Под каким-то выдуманным предлогом Анна приехала с матерью в Петербург: она хотела быть ближе к нему. Встретив его тут в блестящей обстановке, по-видимому, веселого и беззаботного, насмешливого, иногда циничного, она подумала, что она преувеличила опасность, ошиблась. Но когда увидела она крайнюю бедность его матери и ослепительные туалеты его жены, ей опять сделалось страшно… И вместе с А.П. Керн, своей кузиной, она собралась опять в Тригорское: что же может она сделать тут?!
Наговорив им на дорогу всего с три короба, похохотав, Пушкин поехал к Смирновым. Александра Осиповна была беременна, не выезжала и принимала только близких. Когда он приехал к ним, – она жила с мужем уже на частной даче, а не во дворце, – в гостиной ее, уютной и художественной, кроме красноглазого кролика, мужа, были А.И. Тургенев, все такой же жирненький, говорун, острослов, Плетнев, пристроившийся благодаря Жуковскому тоже при дворце, и Гоголь. Великосветских приятелей не было: Александра Осиповна умела не смешивать у себя эти два мирка.
Разговор вертелся, конечно, на литературе.
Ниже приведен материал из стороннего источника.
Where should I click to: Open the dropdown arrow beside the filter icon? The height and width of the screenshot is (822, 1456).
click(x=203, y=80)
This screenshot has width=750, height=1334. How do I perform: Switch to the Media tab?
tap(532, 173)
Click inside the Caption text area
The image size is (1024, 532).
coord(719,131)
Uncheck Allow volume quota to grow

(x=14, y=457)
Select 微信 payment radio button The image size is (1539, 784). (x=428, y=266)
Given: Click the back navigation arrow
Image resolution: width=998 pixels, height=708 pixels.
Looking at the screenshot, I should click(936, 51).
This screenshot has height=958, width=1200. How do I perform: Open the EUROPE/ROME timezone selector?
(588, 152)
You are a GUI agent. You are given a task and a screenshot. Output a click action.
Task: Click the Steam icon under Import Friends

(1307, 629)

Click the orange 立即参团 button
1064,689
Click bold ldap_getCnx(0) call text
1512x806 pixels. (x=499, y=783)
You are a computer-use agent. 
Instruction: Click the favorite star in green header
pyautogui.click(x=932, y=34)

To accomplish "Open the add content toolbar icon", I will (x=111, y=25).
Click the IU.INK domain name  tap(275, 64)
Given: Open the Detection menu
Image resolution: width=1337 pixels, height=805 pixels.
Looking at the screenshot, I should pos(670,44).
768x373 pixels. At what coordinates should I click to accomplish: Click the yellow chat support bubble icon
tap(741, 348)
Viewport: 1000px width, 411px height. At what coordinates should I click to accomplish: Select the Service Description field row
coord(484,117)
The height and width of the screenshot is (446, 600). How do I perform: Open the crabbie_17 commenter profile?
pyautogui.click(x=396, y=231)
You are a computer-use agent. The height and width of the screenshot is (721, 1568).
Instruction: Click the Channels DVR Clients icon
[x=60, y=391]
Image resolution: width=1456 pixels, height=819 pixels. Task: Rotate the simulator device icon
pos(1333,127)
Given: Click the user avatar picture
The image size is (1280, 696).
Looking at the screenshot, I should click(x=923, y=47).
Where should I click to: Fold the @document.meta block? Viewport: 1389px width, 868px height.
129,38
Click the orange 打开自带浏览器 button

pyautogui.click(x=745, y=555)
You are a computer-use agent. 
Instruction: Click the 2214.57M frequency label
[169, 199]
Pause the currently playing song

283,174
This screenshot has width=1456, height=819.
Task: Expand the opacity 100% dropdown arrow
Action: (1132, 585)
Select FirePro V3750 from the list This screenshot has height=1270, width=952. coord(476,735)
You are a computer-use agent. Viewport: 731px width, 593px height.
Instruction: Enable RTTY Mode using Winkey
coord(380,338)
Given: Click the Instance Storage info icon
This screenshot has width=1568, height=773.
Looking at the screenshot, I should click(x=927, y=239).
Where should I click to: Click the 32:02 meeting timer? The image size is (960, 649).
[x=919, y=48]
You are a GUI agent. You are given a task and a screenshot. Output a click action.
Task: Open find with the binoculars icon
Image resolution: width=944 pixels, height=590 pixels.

Плетнев – скромно одетый, весь бритый, он был похож на какого профессора «с божественной искрой» – рассказывал последние подвиги все более и более дуреющей цензуры: как запретили учебник арифметики за строчку точек, под которыми мог скрываться злой умел, как задержали учебник географии, в котором сообщалось, что в Сибири ездят на собаках, – министерство внутренних дел должно было подтвердить этот факт, – как Николай нахмурился было против опубликования записок герцогини д’Абрантес и как министр Уваров должен был успокаивать монарха, что в записках этой авантюристки ничего революционного нет.
– Но всего лучше история со стихотворением Виктора Гюго, «Красавица», которое появилось в «Библиотеке для Чтения», – улыбаясь, прибавил Плетнев, вынимая записную книжку. – Вы послушайте только… И он дубовато прочел:
– Как будто не особенно страшно! – сказал он, пряча книжку. – Но митрополит Серафим с монахами взбунтовался против этих «дерзких мечтаний быть царем и Богом» чрезвычайно, и Никитенку, который эти стихи пропустил, посадили под арест, в грязь и клопы. Если бы выпустил он слова Бог и селеньями святыми, тогда, говорят, было бы ничего, а так решительно невозможно…
Все засмеялись.
– Но всего лучше резолюция по этому делу Крылова, – сказал со своей улыбочкой Гоголь. – Не слыхали? Он двумя словами порешил все дело:
Опять взорвался веселый смех…
Гоголь успел уже заметно продвинуться в литературе, но она его – как и всех – кормила слабо. Хохлацкого материала, который создал ему успех, у него не хватало, и он кропал статейки по истории Малороссии, о живописи, о музыке, об истории вообще, об архитектуре, слогом запутанным, пустозвонным, пустоцветным, надуто, педантично, с ребячьим восторгом перед своей премудростью. Он решительно не замечал своих недостатков и метил прямо в гении. Жуковский по доброте уверил Уварова, что из Гоголя выйдет прекрасный профессор, и ему предложили место экстраординарного профессора в Киеве. Он гордо потребовал поста профессора ординарного и 6000 на уплату долгов. Отказали. Тогда он стал просить места экстраординарного профессора, но там обиделись и сделали его только адъюнктом. И с первых же лекций обозначился полный провал. Попечитель деликатно предложил ему оставить всю эту музыку. Он должен был спустить свой надменный тон с ректором и профессорами, но среди своих остался все тем же всезнающим, глубоким, гениальным Гоголем, и жажда поучать, указывать всем путь все более и более охватывала таинственного карлу. И тайная, неотвязная любовь к Александре Осиповне мучила его и заставляла быть неестественным и мучительно надрывным для всех… А больше всех – для себя… Он точно свихнул в себе что-то еще в детстве, около девичьей, и рос, как кривое дерево…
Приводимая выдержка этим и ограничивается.